Stored data
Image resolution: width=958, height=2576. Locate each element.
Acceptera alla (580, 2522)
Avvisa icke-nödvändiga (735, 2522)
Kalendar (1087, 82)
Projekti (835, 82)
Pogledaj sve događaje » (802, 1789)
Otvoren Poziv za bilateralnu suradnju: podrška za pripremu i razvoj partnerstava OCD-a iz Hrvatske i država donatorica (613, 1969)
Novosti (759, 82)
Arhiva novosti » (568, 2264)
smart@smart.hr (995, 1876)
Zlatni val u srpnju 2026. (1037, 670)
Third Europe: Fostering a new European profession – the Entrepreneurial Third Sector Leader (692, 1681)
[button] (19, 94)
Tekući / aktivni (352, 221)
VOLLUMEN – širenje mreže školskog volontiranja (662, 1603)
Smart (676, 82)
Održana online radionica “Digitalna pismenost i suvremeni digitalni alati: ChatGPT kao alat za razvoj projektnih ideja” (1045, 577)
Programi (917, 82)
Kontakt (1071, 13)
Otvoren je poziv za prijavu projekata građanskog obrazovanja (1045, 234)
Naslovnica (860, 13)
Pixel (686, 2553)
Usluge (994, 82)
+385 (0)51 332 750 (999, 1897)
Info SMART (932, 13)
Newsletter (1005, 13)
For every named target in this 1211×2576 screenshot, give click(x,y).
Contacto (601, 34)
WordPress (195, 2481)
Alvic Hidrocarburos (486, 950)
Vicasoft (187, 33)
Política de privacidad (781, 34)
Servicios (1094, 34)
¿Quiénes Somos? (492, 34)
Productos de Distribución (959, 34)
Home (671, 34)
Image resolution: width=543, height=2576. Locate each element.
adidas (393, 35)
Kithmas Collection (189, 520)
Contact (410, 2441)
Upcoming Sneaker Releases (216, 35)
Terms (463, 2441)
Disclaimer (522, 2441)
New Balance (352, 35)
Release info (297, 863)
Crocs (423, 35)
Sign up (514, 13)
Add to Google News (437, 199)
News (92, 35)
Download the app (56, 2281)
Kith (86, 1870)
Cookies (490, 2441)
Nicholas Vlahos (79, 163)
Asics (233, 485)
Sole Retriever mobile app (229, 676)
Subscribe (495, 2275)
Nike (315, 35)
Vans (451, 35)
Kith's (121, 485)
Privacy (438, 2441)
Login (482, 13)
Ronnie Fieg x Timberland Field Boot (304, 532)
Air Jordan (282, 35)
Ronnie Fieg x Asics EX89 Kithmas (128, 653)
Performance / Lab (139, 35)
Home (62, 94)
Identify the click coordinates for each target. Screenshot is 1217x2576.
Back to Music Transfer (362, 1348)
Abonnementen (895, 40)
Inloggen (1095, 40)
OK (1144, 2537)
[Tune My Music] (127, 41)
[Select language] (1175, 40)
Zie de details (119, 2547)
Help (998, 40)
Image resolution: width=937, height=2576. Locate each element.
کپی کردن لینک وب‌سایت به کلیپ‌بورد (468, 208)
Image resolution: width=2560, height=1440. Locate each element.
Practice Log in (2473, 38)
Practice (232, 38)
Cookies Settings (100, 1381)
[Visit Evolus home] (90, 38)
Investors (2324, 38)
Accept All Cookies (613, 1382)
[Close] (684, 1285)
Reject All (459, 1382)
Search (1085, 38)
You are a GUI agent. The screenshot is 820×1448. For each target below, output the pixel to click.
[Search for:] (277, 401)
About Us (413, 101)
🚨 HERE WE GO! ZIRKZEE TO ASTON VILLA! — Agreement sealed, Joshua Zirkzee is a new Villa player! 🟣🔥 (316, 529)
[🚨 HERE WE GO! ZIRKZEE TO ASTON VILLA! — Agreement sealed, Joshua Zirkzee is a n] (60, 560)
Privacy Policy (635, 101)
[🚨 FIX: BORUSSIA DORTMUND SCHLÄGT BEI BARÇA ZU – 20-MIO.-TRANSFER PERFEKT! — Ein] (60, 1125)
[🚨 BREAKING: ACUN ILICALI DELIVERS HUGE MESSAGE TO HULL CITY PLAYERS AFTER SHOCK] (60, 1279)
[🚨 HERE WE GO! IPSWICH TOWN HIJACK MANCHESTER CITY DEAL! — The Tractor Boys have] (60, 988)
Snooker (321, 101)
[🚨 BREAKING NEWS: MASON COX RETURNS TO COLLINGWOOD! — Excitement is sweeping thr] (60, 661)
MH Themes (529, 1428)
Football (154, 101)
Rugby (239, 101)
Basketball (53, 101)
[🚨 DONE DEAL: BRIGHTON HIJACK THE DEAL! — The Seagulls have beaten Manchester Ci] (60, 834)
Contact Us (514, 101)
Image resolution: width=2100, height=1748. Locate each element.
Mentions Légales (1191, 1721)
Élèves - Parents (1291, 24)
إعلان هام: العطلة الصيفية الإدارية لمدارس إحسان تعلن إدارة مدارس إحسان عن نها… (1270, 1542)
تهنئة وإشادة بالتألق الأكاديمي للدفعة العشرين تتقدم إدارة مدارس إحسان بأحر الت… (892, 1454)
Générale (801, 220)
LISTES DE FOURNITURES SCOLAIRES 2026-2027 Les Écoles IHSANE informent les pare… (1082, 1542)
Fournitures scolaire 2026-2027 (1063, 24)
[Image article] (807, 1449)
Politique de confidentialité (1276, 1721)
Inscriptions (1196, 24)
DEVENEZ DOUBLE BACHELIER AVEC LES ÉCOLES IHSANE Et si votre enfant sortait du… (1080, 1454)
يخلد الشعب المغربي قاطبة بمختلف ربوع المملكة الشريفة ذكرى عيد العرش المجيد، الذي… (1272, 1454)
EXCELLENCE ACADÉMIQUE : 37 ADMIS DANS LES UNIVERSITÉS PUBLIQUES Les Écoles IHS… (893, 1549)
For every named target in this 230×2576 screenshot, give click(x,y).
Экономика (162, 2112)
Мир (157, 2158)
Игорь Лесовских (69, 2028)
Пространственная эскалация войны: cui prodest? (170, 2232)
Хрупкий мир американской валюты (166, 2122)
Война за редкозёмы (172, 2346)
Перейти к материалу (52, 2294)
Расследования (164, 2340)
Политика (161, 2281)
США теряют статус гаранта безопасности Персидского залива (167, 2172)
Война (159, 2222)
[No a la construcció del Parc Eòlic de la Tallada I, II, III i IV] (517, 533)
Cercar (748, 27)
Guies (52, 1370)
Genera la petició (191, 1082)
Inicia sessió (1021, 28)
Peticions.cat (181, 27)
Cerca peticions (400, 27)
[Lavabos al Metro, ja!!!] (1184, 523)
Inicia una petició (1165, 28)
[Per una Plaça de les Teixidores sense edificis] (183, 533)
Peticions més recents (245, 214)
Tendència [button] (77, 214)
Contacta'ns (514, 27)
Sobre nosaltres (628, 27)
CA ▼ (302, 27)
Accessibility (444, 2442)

What the task requires
Set down every record above exactly as written.

Answer section
Image resolution: width=958, height=2576. Locate each element.
Acceptera alla (580, 2522)
Avvisa icke-nödvändiga (735, 2522)
Kalendar (1087, 82)
Projekti (835, 82)
Pogledaj sve događaje » (802, 1789)
Otvoren Poziv za bilateralnu suradnju: podrška za pripremu i razvoj partnerstava OCD-a iz Hrvatske i država donatorica (613, 1969)
Novosti (759, 82)
Arhiva novosti » (568, 2264)
smart@smart.hr (995, 1876)
Zlatni val u srpnju 2026. (1037, 670)
Third Europe: Fostering a new European profession – the Entrepreneurial Third Sector Leader (692, 1681)
[button] (19, 94)
Tekući / aktivni (352, 221)
VOLLUMEN – širenje mreže školskog volontiranja (662, 1603)
Smart (676, 82)
Održana online radionica “Digitalna pismenost i suvremeni digitalni alati: ChatGPT kao alat za razvoj projektnih ideja” (1045, 577)
Programi (917, 82)
Kontakt (1071, 13)
Otvoren je poziv za prijavu projekata građanskog obrazovanja (1045, 234)
Naslovnica (860, 13)
Pixel (686, 2553)
Usluge (994, 82)
+385 (0)51 332 750 (999, 1897)
Info SMART (932, 13)
Newsletter (1005, 13)
For every named target in this 1211×2576 screenshot, give click(x,y).
Contacto (601, 34)
WordPress (195, 2481)
Alvic Hidrocarburos (486, 950)
Vicasoft (187, 33)
Política de privacidad (781, 34)
Servicios (1094, 34)
¿Quiénes Somos? (492, 34)
Productos de Distribución (959, 34)
Home (671, 34)
Image resolution: width=543, height=2576. Locate each element.
adidas (393, 35)
Kithmas Collection (189, 520)
Contact (410, 2441)
Upcoming Sneaker Releases (216, 35)
Terms (463, 2441)
Disclaimer (522, 2441)
New Balance (352, 35)
Release info (297, 863)
Crocs (423, 35)
Sign up (514, 13)
Add to Google News (437, 199)
News (92, 35)
Download the app (56, 2281)
Kith (86, 1870)
Cookies (490, 2441)
Nicholas Vlahos (79, 163)
Asics (233, 485)
Sole Retriever mobile app (229, 676)
Subscribe (495, 2275)
Nike (315, 35)
Vans (451, 35)
Kith's (121, 485)
Privacy (438, 2441)
Login (482, 13)
Ronnie Fieg x Timberland Field Boot (304, 532)
Air Jordan (282, 35)
Ronnie Fieg x Asics EX89 Kithmas (128, 653)
Performance / Lab (139, 35)
Home (62, 94)
Identify the click coordinates for each target. Screenshot is 1217x2576.
Back to Music Transfer (362, 1348)
Abonnementen (895, 40)
Inloggen (1095, 40)
OK (1144, 2537)
[Tune My Music] (127, 41)
[Select language] (1175, 40)
Zie de details (119, 2547)
Help (998, 40)
Image resolution: width=937, height=2576. Locate each element.
کپی کردن لینک وب‌سایت به کلیپ‌بورد (468, 208)
Image resolution: width=2560, height=1440. Locate each element.
Practice Log in (2473, 38)
Practice (232, 38)
Cookies Settings (100, 1381)
[Visit Evolus home] (90, 38)
Investors (2324, 38)
Accept All Cookies (613, 1382)
[Close] (684, 1285)
Reject All (459, 1382)
Search (1085, 38)
You are a GUI agent. The screenshot is 820×1448. For each target below, output the pixel to click.
[Search for:] (277, 401)
About Us (413, 101)
🚨 HERE WE GO! ZIRKZEE TO ASTON VILLA! — Agreement sealed, Joshua Zirkzee is a new Villa player! 🟣🔥 (316, 529)
[🚨 HERE WE GO! ZIRKZEE TO ASTON VILLA! — Agreement sealed, Joshua Zirkzee is a n] (60, 560)
Privacy Policy (635, 101)
[🚨 FIX: BORUSSIA DORTMUND SCHLÄGT BEI BARÇA ZU – 20-MIO.-TRANSFER PERFEKT! — Ein] (60, 1125)
[🚨 BREAKING: ACUN ILICALI DELIVERS HUGE MESSAGE TO HULL CITY PLAYERS AFTER SHOCK] (60, 1279)
[🚨 HERE WE GO! IPSWICH TOWN HIJACK MANCHESTER CITY DEAL! — The Tractor Boys have] (60, 988)
Snooker (321, 101)
[🚨 BREAKING NEWS: MASON COX RETURNS TO COLLINGWOOD! — Excitement is sweeping thr] (60, 661)
MH Themes (529, 1428)
Football (154, 101)
Rugby (239, 101)
Basketball (53, 101)
[🚨 DONE DEAL: BRIGHTON HIJACK THE DEAL! — The Seagulls have beaten Manchester Ci] (60, 834)
Contact Us (514, 101)
Image resolution: width=2100, height=1748. Locate each element.
Mentions Légales (1191, 1721)
Élèves - Parents (1291, 24)
إعلان هام: العطلة الصيفية الإدارية لمدارس إحسان تعلن إدارة مدارس إحسان عن نها… (1270, 1542)
تهنئة وإشادة بالتألق الأكاديمي للدفعة العشرين تتقدم إدارة مدارس إحسان بأحر الت… (892, 1454)
Générale (801, 220)
LISTES DE FOURNITURES SCOLAIRES 2026-2027 Les Écoles IHSANE informent les pare… (1082, 1542)
Fournitures scolaire 2026-2027 (1063, 24)
[Image article] (807, 1449)
Politique de confidentialité (1276, 1721)
Inscriptions (1196, 24)
DEVENEZ DOUBLE BACHELIER AVEC LES ÉCOLES IHSANE Et si votre enfant sortait du… (1080, 1454)
يخلد الشعب المغربي قاطبة بمختلف ربوع المملكة الشريفة ذكرى عيد العرش المجيد، الذي… (1272, 1454)
EXCELLENCE ACADÉMIQUE : 37 ADMIS DANS LES UNIVERSITÉS PUBLIQUES Les Écoles IHS… (893, 1549)
For every named target in this 230×2576 screenshot, give click(x,y).
Экономика (162, 2112)
Мир (157, 2158)
Игорь Лесовских (69, 2028)
Пространственная эскалация войны: cui prodest? (170, 2232)
Хрупкий мир американской валюты (166, 2122)
Война за редкозёмы (172, 2346)
Перейти к материалу (52, 2294)
Расследования (164, 2340)
Политика (161, 2281)
США теряют статус гаранта безопасности Персидского залива (167, 2172)
Война (159, 2222)
[No a la construcció del Parc Eòlic de la Tallada I, II, III i IV] (517, 533)
Cercar (748, 27)
Guies (52, 1370)
Genera la petició (191, 1082)
Inicia sessió (1021, 28)
Peticions.cat (181, 27)
Cerca peticions (400, 27)
[Lavabos al Metro, ja!!!] (1184, 523)
Inicia una petició (1165, 28)
[Per una Plaça de les Teixidores sense edificis] (183, 533)
Peticions més recents (245, 214)
Tendència [button] (77, 214)
Contacta'ns (514, 27)
Sobre nosaltres (628, 27)
CA ▼ (302, 27)
Accessibility (444, 2442)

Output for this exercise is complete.